[Items from a dataset]
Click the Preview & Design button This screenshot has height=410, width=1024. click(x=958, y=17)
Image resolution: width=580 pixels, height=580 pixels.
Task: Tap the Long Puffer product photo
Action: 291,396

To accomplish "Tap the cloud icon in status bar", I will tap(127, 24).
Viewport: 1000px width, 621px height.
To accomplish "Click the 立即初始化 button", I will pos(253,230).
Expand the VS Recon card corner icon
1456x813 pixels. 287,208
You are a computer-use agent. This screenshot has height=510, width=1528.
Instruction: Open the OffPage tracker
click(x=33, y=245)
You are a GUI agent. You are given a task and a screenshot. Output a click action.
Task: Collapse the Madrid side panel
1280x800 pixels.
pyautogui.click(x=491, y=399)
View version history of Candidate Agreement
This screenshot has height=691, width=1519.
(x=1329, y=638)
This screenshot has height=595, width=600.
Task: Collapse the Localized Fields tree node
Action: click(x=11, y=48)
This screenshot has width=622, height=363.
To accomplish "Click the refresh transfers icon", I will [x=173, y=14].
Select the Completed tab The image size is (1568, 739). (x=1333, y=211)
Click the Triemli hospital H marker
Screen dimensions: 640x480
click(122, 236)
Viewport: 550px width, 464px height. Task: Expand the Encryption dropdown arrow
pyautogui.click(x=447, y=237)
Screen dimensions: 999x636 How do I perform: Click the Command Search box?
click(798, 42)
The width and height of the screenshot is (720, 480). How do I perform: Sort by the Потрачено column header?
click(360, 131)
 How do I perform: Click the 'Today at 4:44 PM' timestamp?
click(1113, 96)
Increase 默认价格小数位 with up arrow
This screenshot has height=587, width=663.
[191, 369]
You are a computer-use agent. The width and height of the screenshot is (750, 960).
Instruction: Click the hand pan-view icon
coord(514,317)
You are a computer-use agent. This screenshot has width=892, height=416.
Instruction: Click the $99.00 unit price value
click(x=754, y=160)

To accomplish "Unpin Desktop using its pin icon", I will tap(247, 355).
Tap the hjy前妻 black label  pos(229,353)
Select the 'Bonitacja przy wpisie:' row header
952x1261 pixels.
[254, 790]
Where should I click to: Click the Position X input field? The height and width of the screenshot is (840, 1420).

> **Work request**: Wherever the string "will" appears in a line above, copy that line.

> **Reply**:
To accomplish "Tap the cloud icon in status bar", I will tap(127, 24).
To accomplish "Click the 立即初始化 button", I will pos(253,230).
To accomplish "Click the refresh transfers icon", I will [x=173, y=14].
To accomplish "Unpin Desktop using its pin icon", I will tap(247, 355).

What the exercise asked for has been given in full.